◆ Problem to solve
The C++ coding requirements below give reasons why exceptions are preferable for reporting errors. List all of these reasons.

◆ Page excerpt
━━━━━━

Requirements

Resource Management

The C++ Resource Acquisition is Initialization (RAII) idiom should be used wherever possible to ensure exception safety and prevent resource leaks.

Memory Management

std::unique_ptr, rci::InternallyLocked, and std::shared_ptr are the preferred methods of managing dynamically-allocated memory.

std::unique_ptr has sole ownership of an object and destroys that object when it goes out of scope. However, ownership of the object can be passed from one std::unique_ptr to another.

Like std::unique_ptr, rci::InternallyLocked has sole ownership of an object, but it also ensures serialized access to that object.

std::shared_ptr and std::weak_ptr provide reference-counted memory management. Use them judiciously.

Error Handling

Functions indicate errors either by throwing a std::exception or returning a std::error_condition or bool. Exceptions are preferable because they

• cannot be ignored,
• have negligible overhead, and
• improve readability.

━━━━━━

◆ Data extract
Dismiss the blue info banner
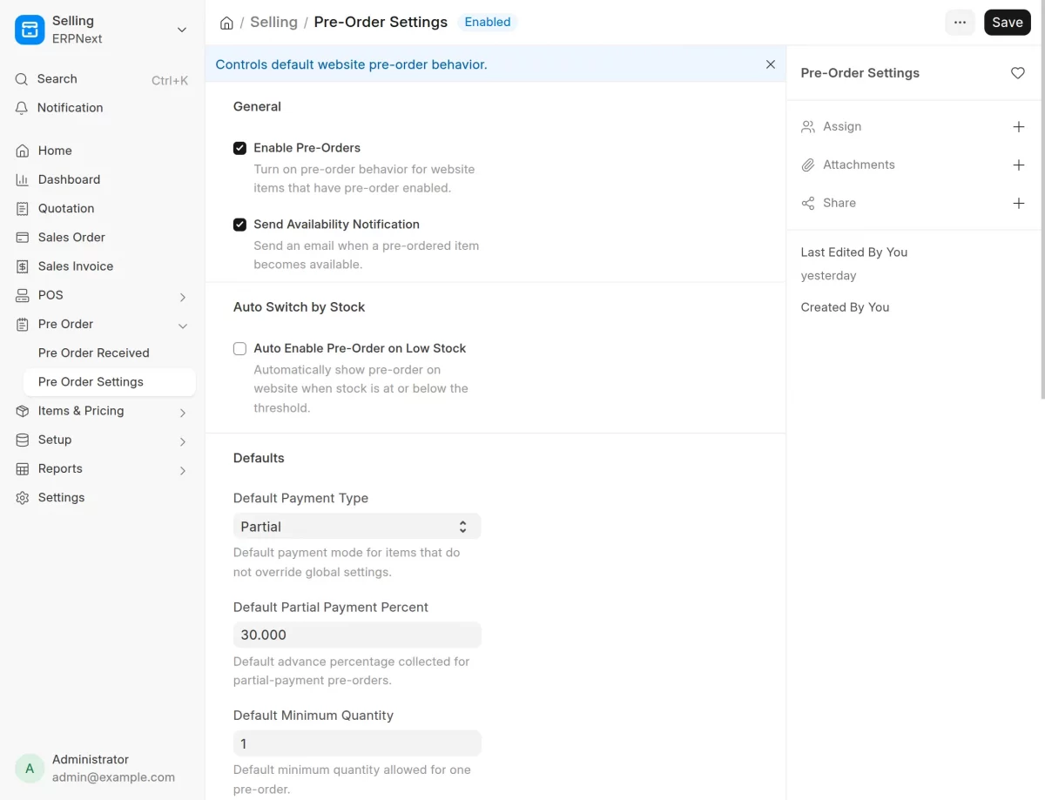Image resolution: width=1045 pixels, height=800 pixels. pyautogui.click(x=770, y=64)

━━━━━━

◆ Task solution
- They cannot be ignored.
- They have negligible overhead.
- They improve readability.